Text Mining 2 RDF
The text mining pipeline reads the documents, using one of the various readers for different formats (i.e. XML, txt, PDF), preprocesses them if necessary, executes NLP tools like ProMiner or Peregrine to annotate the text, and finally transforms the results into RDF. Thereby a schema developed by UBO is used, which is based on the annotation ontology.
A preprocessing of the documents is often necessary, since one file may not contain exactly one document text or because not the complete file content shall be processed by the NLP tools. Such an example are the PubMed documents, which are downloadable as XML files containing about 30,000 documents each. Thereby the XML files contain also updated of documents, making it necessary to remove outdated documents during preprocessing. Further only the title and the abstract contained in the XML files shall be processed by the NLP tool. This is also prepared during the preprocessing.

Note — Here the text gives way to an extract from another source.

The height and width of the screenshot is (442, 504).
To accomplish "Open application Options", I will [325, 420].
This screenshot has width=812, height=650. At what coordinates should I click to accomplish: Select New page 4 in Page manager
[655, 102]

Since some of these steps have to be performed for documents from different sources, and also documents from different sources may vary in their structure, even if the same file format is used, the preprocessing is split up in it's most basic functions which are also made highly configurable. Examples therefore are the XMLSplitter and the GenericXMLAnnotator, which both can be configured by a simple configuration file handed over as an command line parameter.
On the top an example implementation for a text mining pipeline can be seen. Here PubMed documents are read, preprocessed, and annotated by several ProMiner instances as well as by an Peregrine instance.